Violet Nelson, a grandmother, was the settlor of a trust agreement in 2005. The trust agreement provided that after the settlor’s death, upon the death of her husband, “the then principal and accrued or undistributed net income of the trust shall be distributed in equal shares per capita and not per stirpes to Settlor’s grandchildren who survive Settlor.” The corpus of the trust included an interest in rental property. Grandmother had six grandchildren, but she had been estranged for decades from her daughter, the mother of two of her grandchildren, because her daughter had not married within the Orthodox Jewish faith. The trustee had brought an action for a declaration that the children of the daughter were not included in the definition of “grandchildren.” The trial court held that examining extrinsic evidence of the grandmother’s intent to exclude the two grandchildren, although such evidence existed, would be contrary to the clear and unambiguous language of the trust.
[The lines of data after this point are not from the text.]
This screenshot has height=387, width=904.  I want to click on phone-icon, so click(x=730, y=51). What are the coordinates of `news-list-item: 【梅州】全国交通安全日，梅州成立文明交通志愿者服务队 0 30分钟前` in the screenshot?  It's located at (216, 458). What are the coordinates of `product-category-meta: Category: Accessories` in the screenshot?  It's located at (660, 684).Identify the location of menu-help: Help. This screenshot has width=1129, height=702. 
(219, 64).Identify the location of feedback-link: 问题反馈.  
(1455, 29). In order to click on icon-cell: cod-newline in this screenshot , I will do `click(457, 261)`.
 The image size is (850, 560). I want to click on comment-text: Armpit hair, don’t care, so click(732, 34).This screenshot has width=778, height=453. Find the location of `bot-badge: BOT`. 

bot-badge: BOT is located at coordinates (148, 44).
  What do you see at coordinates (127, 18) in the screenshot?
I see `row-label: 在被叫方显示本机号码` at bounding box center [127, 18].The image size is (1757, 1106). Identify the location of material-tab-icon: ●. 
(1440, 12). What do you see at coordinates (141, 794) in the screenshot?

The court, granting partial summary judgment to one of the two excluded grandchildren (the other did not participate in the suit but would benefit if his brother prevailed), held that the doctrine of probable intent is not available where the document is unambiguous on its face and therefore all six grandchildren were trust beneficiaries.

The Appellate Division recently reversed in In re Trust of Nelson, 454 N.J.Super. 151, and held that a trial court may “look beyond the apparently plain language of a trust” to determine what the settlor intended. The extrinsic evidence included the drafting attorney’s certification that Mrs. Nelson did not consider the other two grandchildren as her grandchildren nor “acknowledge their existence.” Counsel had explained to Mrs. Nelson before she signed the document, despite the plain language of “grandchildren,” that only four would benefit, and she agreed. Prior estate planning documents had only referenced four grandchildren.